### EXERCISE
Copy out everything in the data from the line containing "The image size is (1568, 775)." down to the line containing "Action: [1190, 172]", both of those lines included.

### RECORDS TO PROCESS

---

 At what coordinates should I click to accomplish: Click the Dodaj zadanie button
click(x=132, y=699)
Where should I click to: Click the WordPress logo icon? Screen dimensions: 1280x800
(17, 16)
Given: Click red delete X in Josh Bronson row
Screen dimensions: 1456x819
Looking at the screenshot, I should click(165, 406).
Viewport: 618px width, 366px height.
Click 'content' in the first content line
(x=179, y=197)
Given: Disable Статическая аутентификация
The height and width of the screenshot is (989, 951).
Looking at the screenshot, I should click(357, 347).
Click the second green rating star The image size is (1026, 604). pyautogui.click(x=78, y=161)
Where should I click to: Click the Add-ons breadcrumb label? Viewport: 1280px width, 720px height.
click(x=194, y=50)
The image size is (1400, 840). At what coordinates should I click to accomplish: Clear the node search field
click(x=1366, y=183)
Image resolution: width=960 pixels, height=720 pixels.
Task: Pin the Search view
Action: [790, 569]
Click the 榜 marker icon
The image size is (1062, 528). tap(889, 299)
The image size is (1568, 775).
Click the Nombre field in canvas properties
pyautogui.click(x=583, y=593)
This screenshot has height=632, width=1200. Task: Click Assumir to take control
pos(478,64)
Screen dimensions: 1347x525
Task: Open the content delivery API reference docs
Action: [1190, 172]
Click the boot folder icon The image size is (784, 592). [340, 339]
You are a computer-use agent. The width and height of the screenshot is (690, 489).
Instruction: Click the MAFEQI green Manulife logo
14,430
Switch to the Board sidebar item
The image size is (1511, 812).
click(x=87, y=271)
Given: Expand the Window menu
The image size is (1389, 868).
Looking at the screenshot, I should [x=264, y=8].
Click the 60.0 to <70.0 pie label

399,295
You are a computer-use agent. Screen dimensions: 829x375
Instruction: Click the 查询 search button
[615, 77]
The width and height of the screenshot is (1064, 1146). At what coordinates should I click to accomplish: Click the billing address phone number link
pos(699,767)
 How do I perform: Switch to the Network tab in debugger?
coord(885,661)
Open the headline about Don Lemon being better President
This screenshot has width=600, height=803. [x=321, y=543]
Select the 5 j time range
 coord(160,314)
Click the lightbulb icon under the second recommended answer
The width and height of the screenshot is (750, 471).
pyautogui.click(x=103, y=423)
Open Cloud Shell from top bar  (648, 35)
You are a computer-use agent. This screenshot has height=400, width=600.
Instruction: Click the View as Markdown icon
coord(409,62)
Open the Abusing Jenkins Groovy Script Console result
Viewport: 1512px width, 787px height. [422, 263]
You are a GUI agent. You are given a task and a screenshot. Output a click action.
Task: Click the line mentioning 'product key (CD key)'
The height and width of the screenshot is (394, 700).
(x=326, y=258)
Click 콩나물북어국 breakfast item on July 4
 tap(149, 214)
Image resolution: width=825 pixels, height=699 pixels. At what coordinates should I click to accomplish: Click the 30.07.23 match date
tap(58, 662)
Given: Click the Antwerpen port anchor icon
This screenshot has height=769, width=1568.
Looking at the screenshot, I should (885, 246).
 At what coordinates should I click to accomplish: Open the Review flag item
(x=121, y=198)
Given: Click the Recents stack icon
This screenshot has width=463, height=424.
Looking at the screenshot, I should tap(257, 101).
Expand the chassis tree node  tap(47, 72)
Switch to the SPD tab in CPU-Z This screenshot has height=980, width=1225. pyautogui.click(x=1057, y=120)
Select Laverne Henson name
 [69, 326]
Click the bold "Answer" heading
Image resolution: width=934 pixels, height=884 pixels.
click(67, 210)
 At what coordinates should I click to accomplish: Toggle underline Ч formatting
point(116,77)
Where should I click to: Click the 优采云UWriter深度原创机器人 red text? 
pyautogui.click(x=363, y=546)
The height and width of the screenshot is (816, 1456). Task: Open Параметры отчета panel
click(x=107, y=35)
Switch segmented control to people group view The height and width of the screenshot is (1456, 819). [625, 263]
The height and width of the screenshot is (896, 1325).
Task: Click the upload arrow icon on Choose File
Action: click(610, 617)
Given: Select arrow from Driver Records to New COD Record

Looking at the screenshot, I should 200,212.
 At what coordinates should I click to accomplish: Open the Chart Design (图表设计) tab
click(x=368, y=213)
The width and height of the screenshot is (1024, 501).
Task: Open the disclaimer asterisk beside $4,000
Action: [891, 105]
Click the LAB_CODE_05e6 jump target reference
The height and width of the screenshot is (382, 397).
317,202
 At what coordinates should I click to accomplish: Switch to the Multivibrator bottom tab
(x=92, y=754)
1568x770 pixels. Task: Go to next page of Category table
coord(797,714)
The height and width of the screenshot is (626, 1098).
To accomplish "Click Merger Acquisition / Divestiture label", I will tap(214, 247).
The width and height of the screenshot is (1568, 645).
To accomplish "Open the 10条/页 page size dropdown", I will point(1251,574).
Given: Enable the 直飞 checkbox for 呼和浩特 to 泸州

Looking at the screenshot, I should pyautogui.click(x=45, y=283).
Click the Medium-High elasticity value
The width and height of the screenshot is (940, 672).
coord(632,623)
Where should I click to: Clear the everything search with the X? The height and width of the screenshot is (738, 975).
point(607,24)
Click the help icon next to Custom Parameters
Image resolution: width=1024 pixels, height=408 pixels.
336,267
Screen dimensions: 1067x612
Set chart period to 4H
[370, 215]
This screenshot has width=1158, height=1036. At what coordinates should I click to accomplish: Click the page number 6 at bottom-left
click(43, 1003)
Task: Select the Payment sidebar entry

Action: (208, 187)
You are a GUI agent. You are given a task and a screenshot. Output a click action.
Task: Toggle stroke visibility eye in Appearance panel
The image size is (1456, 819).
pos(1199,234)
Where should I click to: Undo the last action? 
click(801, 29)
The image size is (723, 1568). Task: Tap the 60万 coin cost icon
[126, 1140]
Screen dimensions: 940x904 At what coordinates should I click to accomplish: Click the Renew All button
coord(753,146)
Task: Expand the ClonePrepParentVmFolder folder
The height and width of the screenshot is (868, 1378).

---

### EXERCISE ANSWER
The image size is (1568, 775).
Click the Nombre field in canvas properties
pyautogui.click(x=583, y=593)
This screenshot has height=632, width=1200. Task: Click Assumir to take control
pos(478,64)
Screen dimensions: 1347x525
Task: Open the content delivery API reference docs
Action: [1190, 172]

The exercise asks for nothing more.